Coordination of adaptive working memory and reinforcement learning systems explaining choice and reaction time in a human experiment

Contemporary behavioral learning theory provides a comprehensive description of how we and other animals learn, and places behavioral flexibility and automaticity at heart of adaptive behaviors. However, to our knowledge, the computations supporting the interactions between deliberative and habitual decision-making systems are still poorly understood. Previous functional magnetic resonance imaging (fMRI) results suggest that the dorsal striatum host complementary computations that may differentially support deliberative and habitual processes [1] in the form of a dynamical interplay rather than a serial recruitment of strategies. From the same instrumental task, we develop a dual-system computational model of the two systems that can predict both performance (i.e., participant choices) and modulations in reaction times during learning.
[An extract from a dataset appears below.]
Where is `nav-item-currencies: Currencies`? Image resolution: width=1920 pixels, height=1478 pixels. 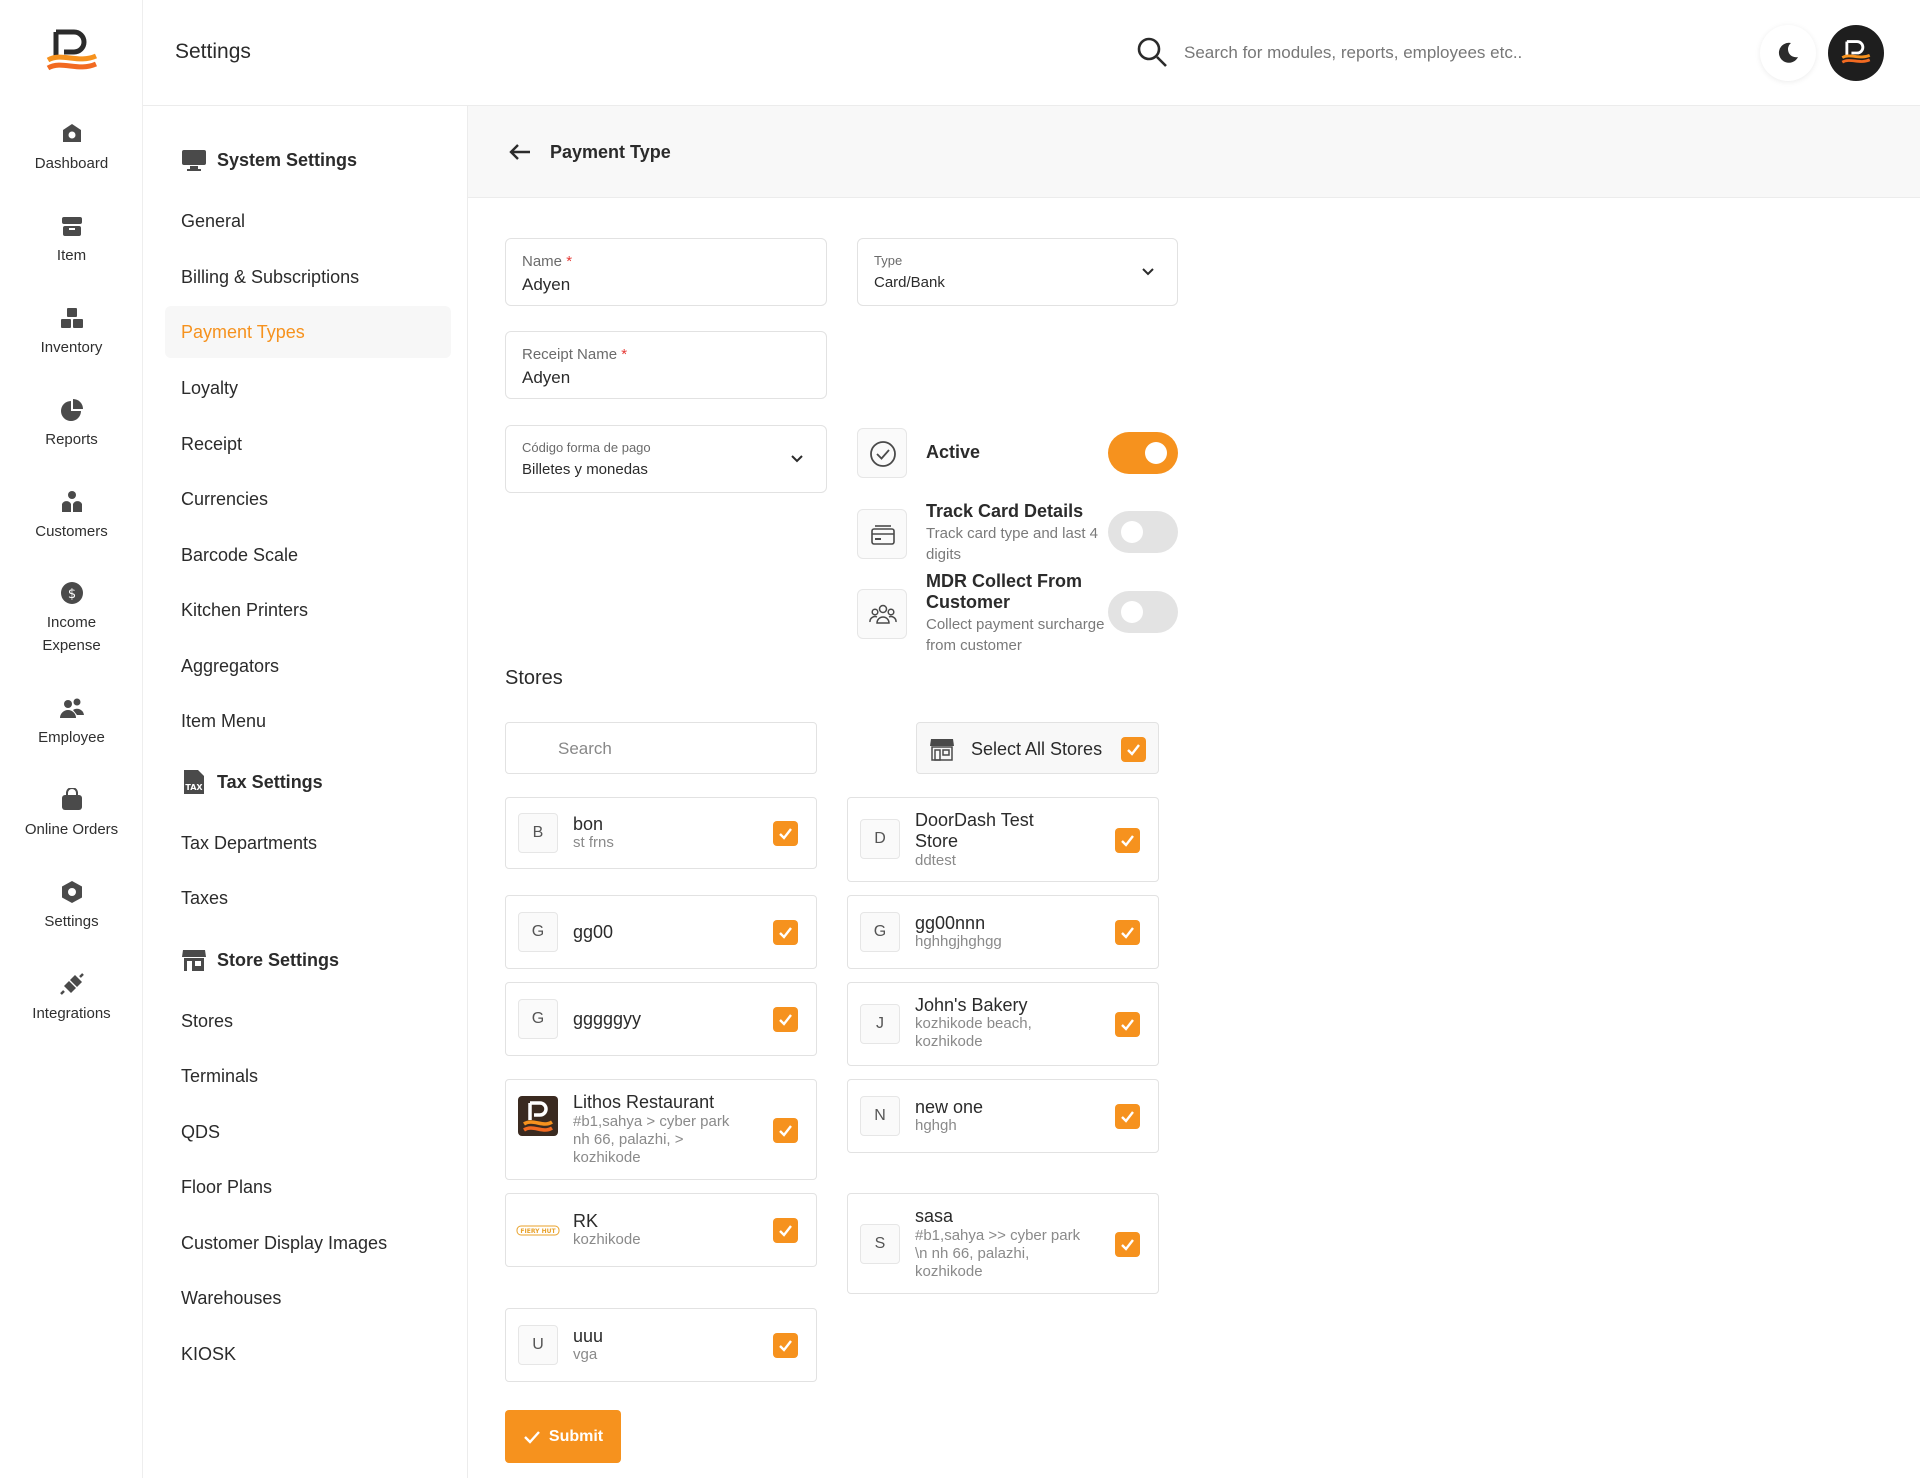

The instrumental task is a trial-and-error learning task requiring participants to find the correct associations between color stimuli and finger responses.

To model the habitual system, we use a simple Q-learning algorithm (QL) [2] whose properties are fast responses, but slow convergence. For the deliberative (i.e goal-directed) system, we propose a new Bayesian Working Memory (BWM) which searches for information in the history of previous trials and stops as soon as the uncertainty on the action to perform decreases below a certain threshold. Last, we also propose a model for QL and BWM coordination. Currently, most models of system selection tend to control action selection concurrently, using either the deliberative or habitual model according to uncertainty criteria [3, 4]. Only one model has investigated the relation between working memory and reinforcement learning [5] without, however explicitly modeling the temporal aspect of memory manipulation. In our approach, we propose a model for QL and BWM coordination. QL and BWM are merged such that the expensive memory manipulation is under control of, among others, the level of convergence of the habitual learning. Consequently, we also predict specific reaction times for each model that can be compared with the evolution of reaction times in instrumental learning tasks.

Models are optimized for each subject with the NSGA-2 multi-objective evolutionary algorithm. The first fitness function is the Bayesian Information Criterion for individual choices. The second fitness function is also a likelihood that maximizes the probability of performing reaction times similar to humans. We compare the ability of the new model to explain human behavior with the QL or BWM only, as well as with a combination of these models based on [4], which reveals that the proposed model is in general more accurate. To conclude, we suggest that a close combination of BWM and QL better explains both choices and reaction times for most participants.